EXERCISE REQUIREMENTS »
Output exactly, with nothing added, the entries from the first line through the line with "고충처리 (388, 2497)".

___ MATERIAL FOR THIS EXERCISE

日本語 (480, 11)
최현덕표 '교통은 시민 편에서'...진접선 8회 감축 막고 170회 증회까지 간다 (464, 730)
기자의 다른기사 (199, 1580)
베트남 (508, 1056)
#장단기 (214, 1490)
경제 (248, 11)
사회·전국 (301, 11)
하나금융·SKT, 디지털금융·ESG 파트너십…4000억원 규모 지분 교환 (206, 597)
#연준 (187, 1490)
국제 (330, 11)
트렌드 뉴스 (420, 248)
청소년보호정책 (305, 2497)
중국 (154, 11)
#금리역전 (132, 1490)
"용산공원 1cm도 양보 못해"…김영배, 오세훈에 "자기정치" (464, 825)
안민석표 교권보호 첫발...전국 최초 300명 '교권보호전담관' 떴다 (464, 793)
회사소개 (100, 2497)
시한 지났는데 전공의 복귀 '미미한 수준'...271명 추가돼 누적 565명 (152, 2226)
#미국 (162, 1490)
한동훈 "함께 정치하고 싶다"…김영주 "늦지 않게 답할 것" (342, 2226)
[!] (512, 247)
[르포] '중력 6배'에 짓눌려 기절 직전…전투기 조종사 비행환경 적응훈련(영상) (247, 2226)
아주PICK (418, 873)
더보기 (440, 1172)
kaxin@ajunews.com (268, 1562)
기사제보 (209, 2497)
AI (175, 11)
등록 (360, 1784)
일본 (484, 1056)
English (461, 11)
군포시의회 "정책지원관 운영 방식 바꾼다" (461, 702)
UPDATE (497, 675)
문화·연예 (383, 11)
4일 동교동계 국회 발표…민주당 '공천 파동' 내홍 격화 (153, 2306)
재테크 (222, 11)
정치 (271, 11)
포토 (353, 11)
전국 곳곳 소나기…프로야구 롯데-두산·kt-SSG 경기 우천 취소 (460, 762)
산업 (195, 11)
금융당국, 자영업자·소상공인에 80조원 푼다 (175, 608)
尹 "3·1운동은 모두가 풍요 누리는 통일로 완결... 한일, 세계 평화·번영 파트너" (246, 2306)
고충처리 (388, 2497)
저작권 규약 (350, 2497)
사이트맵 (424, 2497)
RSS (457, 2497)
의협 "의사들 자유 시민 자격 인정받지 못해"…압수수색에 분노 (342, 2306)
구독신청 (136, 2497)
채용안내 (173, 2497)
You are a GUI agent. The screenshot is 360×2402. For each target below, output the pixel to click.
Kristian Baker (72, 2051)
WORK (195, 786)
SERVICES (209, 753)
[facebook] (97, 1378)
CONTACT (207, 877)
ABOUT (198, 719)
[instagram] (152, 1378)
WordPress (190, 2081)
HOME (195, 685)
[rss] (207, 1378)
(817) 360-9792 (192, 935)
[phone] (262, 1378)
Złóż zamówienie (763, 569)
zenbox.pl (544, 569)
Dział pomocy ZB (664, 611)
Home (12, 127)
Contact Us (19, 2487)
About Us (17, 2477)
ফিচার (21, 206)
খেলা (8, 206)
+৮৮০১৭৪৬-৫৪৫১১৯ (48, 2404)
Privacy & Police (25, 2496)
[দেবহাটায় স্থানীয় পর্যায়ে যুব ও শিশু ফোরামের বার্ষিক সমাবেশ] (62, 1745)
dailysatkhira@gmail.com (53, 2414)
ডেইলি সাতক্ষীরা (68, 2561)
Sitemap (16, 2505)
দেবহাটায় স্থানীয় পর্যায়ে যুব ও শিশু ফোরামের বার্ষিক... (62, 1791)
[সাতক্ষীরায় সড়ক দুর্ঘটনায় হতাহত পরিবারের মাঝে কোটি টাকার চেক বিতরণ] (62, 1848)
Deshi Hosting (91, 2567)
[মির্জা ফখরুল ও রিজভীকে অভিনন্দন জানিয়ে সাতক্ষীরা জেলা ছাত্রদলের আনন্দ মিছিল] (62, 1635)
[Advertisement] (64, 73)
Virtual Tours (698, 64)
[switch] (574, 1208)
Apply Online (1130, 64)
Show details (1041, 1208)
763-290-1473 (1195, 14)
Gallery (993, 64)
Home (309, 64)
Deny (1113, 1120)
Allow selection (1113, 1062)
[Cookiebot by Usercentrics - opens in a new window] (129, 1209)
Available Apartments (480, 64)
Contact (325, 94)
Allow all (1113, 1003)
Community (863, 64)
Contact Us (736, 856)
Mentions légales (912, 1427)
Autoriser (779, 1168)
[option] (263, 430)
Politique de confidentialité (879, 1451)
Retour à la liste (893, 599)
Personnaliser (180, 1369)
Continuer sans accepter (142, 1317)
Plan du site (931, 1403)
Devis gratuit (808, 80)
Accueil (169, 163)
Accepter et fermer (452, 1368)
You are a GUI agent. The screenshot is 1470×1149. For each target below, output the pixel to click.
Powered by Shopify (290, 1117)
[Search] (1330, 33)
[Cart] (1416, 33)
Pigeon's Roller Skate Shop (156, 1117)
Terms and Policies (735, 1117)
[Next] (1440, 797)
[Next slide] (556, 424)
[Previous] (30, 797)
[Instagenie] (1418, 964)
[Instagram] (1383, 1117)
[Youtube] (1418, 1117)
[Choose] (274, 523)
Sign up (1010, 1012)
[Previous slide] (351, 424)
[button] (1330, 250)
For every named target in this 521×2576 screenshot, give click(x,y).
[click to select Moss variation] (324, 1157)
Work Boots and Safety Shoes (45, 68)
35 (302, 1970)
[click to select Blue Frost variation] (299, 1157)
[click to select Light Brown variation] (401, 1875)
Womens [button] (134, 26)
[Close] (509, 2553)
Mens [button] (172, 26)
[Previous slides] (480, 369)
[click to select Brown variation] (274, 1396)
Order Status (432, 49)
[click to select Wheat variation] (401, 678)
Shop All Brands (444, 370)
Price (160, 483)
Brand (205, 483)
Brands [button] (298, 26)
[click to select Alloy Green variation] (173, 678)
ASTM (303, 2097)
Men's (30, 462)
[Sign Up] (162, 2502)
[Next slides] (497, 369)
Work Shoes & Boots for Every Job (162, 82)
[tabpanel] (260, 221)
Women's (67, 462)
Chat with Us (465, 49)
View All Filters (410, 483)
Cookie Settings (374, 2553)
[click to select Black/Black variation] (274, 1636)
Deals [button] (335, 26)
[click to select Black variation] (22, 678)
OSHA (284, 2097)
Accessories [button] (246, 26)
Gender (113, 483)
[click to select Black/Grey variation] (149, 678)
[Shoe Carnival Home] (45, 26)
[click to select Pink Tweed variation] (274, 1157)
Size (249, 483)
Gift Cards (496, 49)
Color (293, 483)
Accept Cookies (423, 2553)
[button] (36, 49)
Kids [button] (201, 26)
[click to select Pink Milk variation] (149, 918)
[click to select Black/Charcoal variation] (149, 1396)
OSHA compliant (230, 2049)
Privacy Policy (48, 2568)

______

SOLUTION FOR THIS TASK »
日本語 (480, 11)
최현덕표 '교통은 시민 편에서'...진접선 8회 감축 막고 170회 증회까지 간다 (464, 730)
기자의 다른기사 (199, 1580)
베트남 (508, 1056)
#장단기 (214, 1490)
경제 (248, 11)
사회·전국 (301, 11)
하나금융·SKT, 디지털금융·ESG 파트너십…4000억원 규모 지분 교환 (206, 597)
#연준 (187, 1490)
국제 (330, 11)
트렌드 뉴스 (420, 248)
청소년보호정책 (305, 2497)
중국 (154, 11)
#금리역전 (132, 1490)
"용산공원 1cm도 양보 못해"…김영배, 오세훈에 "자기정치" (464, 825)
안민석표 교권보호 첫발...전국 최초 300명 '교권보호전담관' 떴다 (464, 793)
회사소개 (100, 2497)
시한 지났는데 전공의 복귀 '미미한 수준'...271명 추가돼 누적 565명 (152, 2226)
#미국 (162, 1490)
한동훈 "함께 정치하고 싶다"…김영주 "늦지 않게 답할 것" (342, 2226)
[!] (512, 247)
[르포] '중력 6배'에 짓눌려 기절 직전…전투기 조종사 비행환경 적응훈련(영상) (247, 2226)
아주PICK (418, 873)
더보기 (440, 1172)
kaxin@ajunews.com (268, 1562)
기사제보 (209, 2497)
AI (175, 11)
등록 (360, 1784)
일본 (484, 1056)
English (461, 11)
군포시의회 "정책지원관 운영 방식 바꾼다" (461, 702)
UPDATE (497, 675)
문화·연예 (383, 11)
4일 동교동계 국회 발표…민주당 '공천 파동' 내홍 격화 (153, 2306)
재테크 (222, 11)
정치 (271, 11)
포토 (353, 11)
전국 곳곳 소나기…프로야구 롯데-두산·kt-SSG 경기 우천 취소 (460, 762)
산업 (195, 11)
금융당국, 자영업자·소상공인에 80조원 푼다 (175, 608)
尹 "3·1운동은 모두가 풍요 누리는 통일로 완결... 한일, 세계 평화·번영 파트너" (246, 2306)
고충처리 (388, 2497)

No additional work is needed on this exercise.